The One Click Upsell Funnel for WooCommerce plugin for WordPress suffers from a stored cross-site scripting vulnerability (CWE-79) due to improper neutralization of input during web page generation. Specifically, the wps_wocuf_pro_yes shortcode does not adequately sanitize or escape user-supplied attributes, enabling authenticated users with contributor or higher privileges to inject arbitrary JavaScript code. This malicious code executes in the context of users visiting the compromised pages, potentially impacting confidentiality and integrity. The vulnerability affects all versions up to and including 3.4.9. The CVSS 3.1 base score is 6.4 (AV:N/AC:L/PR:L/UI:N/S:C/C:L/I:L/A:N), reflecting network attack vector, low attack complexity, required privileges, no user interaction, scope change, and limited confidentiality and integrity impact without availability impact. There is no vendor advisory or patch currently linked, and no known exploitation in the wild has been documented.

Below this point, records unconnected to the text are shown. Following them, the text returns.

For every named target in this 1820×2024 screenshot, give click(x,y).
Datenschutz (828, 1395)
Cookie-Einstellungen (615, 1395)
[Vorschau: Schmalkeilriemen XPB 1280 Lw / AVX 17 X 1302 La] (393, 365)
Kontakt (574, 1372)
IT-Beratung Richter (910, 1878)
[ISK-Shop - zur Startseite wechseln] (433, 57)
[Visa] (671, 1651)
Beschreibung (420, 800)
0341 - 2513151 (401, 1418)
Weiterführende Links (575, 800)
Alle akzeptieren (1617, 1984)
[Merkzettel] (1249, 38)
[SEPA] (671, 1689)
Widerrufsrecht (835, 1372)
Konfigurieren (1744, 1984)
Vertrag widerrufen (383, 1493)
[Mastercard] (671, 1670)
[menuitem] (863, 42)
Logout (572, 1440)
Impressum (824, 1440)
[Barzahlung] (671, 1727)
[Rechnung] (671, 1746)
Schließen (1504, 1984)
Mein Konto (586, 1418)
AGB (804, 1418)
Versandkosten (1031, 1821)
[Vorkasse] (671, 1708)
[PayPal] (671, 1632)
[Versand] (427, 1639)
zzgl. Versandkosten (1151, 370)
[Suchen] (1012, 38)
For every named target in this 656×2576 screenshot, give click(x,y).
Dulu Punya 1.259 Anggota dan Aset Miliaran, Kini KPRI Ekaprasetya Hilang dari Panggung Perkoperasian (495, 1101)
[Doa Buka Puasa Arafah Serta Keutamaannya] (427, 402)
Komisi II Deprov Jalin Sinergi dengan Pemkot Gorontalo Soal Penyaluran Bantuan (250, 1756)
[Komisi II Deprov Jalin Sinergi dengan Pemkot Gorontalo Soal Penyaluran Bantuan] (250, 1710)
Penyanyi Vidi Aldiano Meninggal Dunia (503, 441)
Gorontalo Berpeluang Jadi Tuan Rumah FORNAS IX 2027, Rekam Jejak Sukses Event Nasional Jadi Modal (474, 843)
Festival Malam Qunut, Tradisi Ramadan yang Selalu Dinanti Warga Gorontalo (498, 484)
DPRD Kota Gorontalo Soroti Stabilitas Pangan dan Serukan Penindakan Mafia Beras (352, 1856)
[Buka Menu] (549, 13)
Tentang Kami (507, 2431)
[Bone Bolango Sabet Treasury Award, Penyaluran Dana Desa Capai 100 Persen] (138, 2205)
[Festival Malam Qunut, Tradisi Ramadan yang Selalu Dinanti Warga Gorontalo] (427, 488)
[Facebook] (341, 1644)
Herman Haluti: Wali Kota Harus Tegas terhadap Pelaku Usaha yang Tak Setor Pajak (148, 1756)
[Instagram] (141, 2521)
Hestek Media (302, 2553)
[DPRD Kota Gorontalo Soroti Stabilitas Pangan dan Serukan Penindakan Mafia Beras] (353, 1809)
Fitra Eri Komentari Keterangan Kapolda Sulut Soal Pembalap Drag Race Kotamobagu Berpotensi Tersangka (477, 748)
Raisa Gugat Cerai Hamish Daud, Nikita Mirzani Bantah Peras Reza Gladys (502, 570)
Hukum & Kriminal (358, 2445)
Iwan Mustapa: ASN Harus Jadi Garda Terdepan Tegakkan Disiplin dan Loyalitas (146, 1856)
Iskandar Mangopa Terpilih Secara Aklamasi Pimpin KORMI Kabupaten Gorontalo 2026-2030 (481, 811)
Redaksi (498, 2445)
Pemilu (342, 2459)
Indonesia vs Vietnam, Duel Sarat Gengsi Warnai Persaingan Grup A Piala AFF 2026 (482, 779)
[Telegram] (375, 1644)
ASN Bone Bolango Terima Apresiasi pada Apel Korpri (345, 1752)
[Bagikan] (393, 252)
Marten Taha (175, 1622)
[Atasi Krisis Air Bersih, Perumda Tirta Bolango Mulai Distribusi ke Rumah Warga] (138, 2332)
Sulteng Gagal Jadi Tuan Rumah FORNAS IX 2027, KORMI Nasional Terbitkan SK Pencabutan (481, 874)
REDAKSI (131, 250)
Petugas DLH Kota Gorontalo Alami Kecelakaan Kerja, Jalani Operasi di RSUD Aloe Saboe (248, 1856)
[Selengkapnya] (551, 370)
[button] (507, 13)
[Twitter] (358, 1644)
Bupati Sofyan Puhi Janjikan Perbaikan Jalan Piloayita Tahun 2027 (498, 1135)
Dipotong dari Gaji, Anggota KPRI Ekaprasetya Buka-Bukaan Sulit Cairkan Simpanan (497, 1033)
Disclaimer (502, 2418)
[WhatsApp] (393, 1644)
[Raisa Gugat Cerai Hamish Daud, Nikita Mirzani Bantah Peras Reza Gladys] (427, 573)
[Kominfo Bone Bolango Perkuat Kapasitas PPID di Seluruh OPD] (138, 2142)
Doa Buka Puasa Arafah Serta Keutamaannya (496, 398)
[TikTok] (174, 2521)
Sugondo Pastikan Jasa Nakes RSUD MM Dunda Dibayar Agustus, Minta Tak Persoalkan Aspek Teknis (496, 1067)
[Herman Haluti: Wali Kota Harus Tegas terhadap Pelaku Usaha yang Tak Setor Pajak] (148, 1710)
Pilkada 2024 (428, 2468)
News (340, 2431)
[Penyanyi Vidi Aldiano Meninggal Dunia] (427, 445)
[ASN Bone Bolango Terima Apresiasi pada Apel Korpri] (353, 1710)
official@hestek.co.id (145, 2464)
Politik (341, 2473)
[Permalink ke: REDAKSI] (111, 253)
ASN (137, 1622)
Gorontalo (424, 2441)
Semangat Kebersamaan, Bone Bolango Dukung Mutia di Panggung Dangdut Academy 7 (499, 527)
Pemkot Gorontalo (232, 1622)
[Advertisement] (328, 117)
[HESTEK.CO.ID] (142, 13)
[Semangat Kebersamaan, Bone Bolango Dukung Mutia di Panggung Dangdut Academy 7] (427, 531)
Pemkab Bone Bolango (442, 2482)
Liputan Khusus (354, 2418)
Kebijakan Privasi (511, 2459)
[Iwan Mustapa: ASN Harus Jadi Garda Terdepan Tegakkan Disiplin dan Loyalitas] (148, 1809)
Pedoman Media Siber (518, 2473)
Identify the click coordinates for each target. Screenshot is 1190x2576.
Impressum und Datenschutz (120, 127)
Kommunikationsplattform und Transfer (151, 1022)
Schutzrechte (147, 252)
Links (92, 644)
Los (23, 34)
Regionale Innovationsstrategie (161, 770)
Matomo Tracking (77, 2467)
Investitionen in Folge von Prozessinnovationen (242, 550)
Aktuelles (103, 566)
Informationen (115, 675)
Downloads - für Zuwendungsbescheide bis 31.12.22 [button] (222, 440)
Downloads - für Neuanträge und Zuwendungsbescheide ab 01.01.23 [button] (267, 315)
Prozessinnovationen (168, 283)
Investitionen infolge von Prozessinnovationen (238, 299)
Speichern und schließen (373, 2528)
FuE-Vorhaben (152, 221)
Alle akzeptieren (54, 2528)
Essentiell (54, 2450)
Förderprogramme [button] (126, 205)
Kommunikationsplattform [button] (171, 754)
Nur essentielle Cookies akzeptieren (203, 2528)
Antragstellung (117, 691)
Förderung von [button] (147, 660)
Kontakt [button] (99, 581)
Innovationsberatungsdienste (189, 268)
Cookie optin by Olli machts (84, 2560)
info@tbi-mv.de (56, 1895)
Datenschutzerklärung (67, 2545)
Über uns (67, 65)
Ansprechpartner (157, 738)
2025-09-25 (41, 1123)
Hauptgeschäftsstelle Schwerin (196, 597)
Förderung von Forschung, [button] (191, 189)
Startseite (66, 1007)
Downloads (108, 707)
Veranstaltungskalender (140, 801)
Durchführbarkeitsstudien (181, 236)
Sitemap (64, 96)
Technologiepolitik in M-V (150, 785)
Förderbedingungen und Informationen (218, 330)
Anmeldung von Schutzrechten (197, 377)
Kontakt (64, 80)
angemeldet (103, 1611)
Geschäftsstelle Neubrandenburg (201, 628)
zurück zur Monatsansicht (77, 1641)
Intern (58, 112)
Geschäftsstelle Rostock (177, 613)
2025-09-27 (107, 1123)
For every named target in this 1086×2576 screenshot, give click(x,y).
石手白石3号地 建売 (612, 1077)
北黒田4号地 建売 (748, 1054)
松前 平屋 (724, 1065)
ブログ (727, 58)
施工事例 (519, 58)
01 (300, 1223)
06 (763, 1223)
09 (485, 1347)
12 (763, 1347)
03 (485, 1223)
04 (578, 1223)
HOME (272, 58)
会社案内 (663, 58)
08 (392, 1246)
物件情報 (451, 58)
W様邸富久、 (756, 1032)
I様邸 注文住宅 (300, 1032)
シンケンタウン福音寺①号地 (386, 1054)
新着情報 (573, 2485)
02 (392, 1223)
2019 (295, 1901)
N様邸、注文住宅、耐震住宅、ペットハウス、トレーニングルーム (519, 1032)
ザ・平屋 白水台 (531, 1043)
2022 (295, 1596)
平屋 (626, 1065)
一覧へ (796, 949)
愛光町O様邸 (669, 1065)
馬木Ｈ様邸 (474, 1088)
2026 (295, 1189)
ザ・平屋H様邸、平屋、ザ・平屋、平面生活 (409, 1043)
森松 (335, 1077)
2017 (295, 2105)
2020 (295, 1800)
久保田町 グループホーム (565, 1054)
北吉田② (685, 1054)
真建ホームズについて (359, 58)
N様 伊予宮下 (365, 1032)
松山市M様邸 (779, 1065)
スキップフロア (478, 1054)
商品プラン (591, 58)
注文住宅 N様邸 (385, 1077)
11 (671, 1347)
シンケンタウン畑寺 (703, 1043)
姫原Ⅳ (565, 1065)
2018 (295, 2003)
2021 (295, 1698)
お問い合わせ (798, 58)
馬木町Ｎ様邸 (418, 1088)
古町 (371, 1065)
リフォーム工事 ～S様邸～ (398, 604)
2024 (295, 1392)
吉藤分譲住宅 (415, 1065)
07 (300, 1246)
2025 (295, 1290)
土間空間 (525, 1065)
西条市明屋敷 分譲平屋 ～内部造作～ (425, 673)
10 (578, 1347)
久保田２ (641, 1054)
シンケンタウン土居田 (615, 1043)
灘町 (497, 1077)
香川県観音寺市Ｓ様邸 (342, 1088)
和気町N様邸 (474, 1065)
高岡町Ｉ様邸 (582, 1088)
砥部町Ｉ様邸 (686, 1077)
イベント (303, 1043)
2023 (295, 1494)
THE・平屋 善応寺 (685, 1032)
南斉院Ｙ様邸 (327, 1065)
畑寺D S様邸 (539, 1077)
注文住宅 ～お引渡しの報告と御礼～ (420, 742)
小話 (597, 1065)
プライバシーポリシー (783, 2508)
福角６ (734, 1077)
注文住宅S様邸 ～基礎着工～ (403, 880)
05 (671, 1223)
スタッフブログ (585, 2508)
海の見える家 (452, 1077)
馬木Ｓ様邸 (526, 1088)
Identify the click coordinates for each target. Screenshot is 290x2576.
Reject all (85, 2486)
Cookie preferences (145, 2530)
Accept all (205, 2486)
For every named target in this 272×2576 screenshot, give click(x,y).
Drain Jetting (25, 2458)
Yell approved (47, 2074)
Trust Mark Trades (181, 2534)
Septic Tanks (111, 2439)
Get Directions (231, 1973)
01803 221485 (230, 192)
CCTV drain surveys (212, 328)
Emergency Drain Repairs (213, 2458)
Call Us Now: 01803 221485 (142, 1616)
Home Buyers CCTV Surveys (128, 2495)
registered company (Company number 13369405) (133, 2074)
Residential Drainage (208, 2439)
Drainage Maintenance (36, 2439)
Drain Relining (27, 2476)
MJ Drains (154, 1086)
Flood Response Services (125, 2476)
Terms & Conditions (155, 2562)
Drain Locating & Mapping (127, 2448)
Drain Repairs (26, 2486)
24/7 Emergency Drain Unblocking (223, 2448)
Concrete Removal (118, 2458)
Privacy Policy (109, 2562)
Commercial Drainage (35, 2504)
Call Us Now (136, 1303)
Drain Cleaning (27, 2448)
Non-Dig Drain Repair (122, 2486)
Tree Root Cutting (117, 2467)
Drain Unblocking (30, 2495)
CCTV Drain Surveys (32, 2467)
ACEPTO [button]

An authenticated attacker with contributor-level access or higher can inject persistent malicious scripts into pages via the vulnerable shortcode. These scripts execute in the browsers of users who visit the infected pages, potentially allowing theft of session tokens, defacement, or other malicious actions affecting confidentiality and integrity. The vulnerability does not impact availability. The scope is changed, meaning the vulnerability affects resources beyond the attacker’s privileges. No known active exploitation has been reported.

Patch status is not yet confirmed — check the vendor advisory for current remediation guidance. Until an official fix is released, restrict contributor-level access to trusted users only and consider disabling or removing the vulnerable shortcode if possible. Monitor official vendor channels for updates and apply patches promptly once available.